» What is needed:
Each line starting at the one that contains "The image size is (558, 295)." and ending at the one that contains "Given: Select the Exercise heading text" must be returned exactly, and the rest of the listing is left out.

» Data shown:
★ ★ ★ ★

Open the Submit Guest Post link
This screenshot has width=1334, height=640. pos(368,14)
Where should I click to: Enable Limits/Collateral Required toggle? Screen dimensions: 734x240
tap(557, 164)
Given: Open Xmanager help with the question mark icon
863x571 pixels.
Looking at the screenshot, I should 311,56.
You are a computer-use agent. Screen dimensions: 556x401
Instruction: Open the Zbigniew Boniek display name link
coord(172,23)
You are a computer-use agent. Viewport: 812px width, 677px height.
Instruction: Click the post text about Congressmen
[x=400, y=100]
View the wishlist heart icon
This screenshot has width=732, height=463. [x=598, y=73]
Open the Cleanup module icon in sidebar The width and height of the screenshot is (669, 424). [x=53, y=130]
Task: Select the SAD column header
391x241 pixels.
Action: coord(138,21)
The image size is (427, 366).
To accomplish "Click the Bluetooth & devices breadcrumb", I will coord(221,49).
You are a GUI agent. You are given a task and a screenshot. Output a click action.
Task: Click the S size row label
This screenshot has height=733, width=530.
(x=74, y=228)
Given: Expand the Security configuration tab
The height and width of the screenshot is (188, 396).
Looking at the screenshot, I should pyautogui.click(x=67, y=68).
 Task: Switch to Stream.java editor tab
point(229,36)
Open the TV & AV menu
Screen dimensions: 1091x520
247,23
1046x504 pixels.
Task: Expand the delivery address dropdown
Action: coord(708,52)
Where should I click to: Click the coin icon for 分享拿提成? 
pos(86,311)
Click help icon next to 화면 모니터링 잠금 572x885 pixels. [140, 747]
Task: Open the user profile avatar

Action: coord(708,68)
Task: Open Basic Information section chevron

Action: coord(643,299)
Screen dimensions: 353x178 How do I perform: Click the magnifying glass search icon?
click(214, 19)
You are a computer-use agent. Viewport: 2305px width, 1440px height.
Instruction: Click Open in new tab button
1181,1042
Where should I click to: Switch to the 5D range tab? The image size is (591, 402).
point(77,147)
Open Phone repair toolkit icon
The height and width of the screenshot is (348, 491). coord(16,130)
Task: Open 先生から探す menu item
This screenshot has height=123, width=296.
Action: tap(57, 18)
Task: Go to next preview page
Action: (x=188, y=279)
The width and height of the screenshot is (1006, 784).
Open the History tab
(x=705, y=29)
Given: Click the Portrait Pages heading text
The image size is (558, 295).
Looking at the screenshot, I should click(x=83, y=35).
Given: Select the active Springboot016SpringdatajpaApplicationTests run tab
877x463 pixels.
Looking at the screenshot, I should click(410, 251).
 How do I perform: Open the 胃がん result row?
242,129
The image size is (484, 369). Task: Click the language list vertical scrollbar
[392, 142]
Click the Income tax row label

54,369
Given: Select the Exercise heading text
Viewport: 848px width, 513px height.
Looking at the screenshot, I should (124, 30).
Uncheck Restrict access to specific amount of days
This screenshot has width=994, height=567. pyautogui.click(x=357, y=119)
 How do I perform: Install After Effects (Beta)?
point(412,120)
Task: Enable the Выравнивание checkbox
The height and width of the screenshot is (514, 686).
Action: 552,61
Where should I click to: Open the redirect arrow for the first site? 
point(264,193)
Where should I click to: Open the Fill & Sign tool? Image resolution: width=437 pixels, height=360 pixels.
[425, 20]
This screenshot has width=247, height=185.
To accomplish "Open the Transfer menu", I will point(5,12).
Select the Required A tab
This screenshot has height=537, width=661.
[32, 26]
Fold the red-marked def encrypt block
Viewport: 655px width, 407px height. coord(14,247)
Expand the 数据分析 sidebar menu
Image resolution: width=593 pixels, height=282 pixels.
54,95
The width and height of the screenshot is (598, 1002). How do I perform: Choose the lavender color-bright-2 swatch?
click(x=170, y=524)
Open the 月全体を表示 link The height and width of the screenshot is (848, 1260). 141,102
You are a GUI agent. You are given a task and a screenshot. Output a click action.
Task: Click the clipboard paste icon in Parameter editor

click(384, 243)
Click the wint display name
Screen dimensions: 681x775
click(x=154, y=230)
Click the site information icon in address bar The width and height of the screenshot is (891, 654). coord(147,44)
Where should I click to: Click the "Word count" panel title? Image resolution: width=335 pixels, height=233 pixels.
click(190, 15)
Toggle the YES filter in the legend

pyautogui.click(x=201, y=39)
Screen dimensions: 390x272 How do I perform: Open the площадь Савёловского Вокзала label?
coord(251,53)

★ ★ ★ ★

» Output for this exercise:
The image size is (558, 295).
Looking at the screenshot, I should click(x=83, y=35).
Given: Select the active Springboot016SpringdatajpaApplicationTests run tab
877x463 pixels.
Looking at the screenshot, I should click(410, 251).
 How do I perform: Open the 胃がん result row?
242,129
The image size is (484, 369). Task: Click the language list vertical scrollbar
[392, 142]
Click the Income tax row label

54,369
Given: Select the Exercise heading text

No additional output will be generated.